◆ **EXCERPTED RECORDS**:
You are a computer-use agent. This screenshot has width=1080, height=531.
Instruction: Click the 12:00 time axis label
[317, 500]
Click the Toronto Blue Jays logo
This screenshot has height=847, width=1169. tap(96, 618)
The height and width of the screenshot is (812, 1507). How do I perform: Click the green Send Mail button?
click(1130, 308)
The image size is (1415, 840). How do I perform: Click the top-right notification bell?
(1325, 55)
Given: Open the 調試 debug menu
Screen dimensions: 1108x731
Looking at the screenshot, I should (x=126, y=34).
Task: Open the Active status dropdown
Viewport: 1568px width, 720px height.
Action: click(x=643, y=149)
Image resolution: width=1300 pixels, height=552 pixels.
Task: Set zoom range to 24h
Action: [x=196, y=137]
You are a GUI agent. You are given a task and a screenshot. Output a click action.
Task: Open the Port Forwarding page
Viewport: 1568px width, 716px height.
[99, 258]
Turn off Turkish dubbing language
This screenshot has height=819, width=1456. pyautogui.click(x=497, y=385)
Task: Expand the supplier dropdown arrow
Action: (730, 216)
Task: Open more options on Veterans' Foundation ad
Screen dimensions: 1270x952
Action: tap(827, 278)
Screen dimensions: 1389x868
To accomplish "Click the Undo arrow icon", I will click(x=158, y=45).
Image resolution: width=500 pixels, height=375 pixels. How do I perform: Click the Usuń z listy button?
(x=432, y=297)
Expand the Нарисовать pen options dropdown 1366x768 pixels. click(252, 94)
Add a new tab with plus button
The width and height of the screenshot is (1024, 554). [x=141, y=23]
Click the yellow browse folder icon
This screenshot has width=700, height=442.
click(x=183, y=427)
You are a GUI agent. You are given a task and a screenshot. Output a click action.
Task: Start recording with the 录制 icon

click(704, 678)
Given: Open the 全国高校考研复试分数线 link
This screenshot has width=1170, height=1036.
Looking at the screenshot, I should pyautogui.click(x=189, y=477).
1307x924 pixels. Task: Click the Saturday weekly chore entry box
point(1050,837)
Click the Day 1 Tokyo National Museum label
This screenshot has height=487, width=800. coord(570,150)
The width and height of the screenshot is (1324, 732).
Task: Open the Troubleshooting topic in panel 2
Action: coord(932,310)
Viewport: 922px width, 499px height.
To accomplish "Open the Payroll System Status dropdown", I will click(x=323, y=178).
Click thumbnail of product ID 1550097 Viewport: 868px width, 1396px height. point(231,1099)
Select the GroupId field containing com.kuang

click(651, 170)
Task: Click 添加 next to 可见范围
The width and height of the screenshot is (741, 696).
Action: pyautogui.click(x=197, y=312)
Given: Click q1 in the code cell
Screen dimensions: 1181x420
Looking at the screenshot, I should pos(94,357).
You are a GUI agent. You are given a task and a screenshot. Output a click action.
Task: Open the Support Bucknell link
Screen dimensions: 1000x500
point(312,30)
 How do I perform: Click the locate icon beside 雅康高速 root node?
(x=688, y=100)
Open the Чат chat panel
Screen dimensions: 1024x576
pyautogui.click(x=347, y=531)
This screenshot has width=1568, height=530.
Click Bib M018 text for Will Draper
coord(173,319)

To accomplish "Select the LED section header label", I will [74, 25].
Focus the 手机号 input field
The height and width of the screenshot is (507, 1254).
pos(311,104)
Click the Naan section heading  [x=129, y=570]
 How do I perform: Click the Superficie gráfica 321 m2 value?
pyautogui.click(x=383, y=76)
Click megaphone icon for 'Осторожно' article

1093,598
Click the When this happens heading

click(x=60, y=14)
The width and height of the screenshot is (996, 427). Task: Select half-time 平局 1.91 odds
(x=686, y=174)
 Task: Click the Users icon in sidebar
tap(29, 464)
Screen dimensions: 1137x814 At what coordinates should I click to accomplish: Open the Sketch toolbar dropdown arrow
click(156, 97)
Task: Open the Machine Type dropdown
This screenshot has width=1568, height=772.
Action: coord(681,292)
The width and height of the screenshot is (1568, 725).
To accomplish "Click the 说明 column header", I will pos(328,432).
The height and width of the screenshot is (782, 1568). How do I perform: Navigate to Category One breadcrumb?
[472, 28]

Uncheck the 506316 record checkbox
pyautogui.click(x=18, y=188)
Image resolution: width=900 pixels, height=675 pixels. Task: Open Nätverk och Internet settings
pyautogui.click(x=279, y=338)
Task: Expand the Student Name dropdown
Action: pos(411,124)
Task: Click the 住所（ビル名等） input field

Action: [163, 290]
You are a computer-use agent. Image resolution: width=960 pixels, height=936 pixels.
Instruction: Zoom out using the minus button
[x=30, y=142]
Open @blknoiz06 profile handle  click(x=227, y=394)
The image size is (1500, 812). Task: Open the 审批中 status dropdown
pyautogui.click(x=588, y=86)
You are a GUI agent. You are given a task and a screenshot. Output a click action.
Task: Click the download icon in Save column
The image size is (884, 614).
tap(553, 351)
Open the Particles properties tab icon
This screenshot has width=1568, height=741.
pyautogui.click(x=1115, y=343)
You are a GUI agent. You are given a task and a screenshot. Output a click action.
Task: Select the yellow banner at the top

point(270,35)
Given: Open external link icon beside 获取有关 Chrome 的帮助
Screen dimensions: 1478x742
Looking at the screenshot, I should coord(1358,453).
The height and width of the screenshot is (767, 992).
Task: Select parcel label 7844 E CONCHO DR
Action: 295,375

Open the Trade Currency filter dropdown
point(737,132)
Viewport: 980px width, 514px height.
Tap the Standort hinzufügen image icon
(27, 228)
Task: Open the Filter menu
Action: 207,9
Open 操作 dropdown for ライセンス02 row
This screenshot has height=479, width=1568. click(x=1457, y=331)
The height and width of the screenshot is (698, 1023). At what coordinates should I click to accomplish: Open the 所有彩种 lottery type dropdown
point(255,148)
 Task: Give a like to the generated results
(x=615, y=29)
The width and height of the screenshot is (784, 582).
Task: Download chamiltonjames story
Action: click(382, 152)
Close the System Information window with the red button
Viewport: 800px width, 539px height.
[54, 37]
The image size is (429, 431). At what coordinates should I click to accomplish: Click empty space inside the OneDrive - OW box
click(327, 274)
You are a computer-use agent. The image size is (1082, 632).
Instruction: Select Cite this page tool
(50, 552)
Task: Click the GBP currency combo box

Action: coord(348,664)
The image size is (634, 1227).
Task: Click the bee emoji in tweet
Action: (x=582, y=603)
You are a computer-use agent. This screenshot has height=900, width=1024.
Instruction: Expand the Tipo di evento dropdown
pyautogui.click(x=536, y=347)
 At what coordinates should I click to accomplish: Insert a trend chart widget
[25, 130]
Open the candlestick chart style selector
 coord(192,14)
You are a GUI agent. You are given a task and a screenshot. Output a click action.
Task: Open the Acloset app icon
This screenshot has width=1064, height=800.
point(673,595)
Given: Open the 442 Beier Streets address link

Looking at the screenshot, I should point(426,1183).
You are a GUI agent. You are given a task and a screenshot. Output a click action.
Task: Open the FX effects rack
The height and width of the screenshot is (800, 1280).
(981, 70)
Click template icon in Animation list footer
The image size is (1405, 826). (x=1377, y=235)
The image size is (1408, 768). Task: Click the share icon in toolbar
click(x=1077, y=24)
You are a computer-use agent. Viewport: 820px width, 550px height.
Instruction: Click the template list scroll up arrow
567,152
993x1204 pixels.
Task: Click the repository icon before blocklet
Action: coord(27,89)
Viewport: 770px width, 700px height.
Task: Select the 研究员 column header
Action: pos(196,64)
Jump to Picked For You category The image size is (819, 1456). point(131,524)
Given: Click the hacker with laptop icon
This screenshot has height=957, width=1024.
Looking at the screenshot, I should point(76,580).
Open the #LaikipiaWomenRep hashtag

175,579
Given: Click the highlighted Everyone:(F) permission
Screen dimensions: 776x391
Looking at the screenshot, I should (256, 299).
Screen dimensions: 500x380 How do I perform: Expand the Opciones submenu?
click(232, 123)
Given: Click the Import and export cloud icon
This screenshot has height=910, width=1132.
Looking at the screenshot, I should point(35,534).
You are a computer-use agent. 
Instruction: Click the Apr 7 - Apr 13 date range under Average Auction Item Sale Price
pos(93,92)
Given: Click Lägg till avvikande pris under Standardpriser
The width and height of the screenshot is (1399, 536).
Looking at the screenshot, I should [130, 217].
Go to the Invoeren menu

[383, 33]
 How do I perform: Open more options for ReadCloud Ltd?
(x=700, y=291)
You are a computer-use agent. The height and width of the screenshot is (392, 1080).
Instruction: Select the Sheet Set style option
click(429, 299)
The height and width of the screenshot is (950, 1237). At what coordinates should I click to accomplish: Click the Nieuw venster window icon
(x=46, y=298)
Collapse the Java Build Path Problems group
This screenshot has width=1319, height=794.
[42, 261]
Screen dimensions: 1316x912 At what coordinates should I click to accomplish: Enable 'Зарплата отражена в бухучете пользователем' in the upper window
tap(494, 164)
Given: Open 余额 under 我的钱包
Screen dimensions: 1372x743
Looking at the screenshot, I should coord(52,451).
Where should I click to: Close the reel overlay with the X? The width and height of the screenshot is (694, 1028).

◆ **INSTRUCTIONS TO FOLLOW**:
Print nothing but the lines from the line with "This screenshot has width=1319, height=794." to the last line of the records above. Both of those lines count.

◆ **TASK RESULT**:
This screenshot has width=1319, height=794.
[42, 261]
Screen dimensions: 1316x912 At what coordinates should I click to accomplish: Enable 'Зарплата отражена в бухучете пользователем' in the upper window
tap(494, 164)
Given: Open 余额 under 我的钱包
Screen dimensions: 1372x743
Looking at the screenshot, I should coord(52,451).
Where should I click to: Close the reel overlay with the X? The width and height of the screenshot is (694, 1028).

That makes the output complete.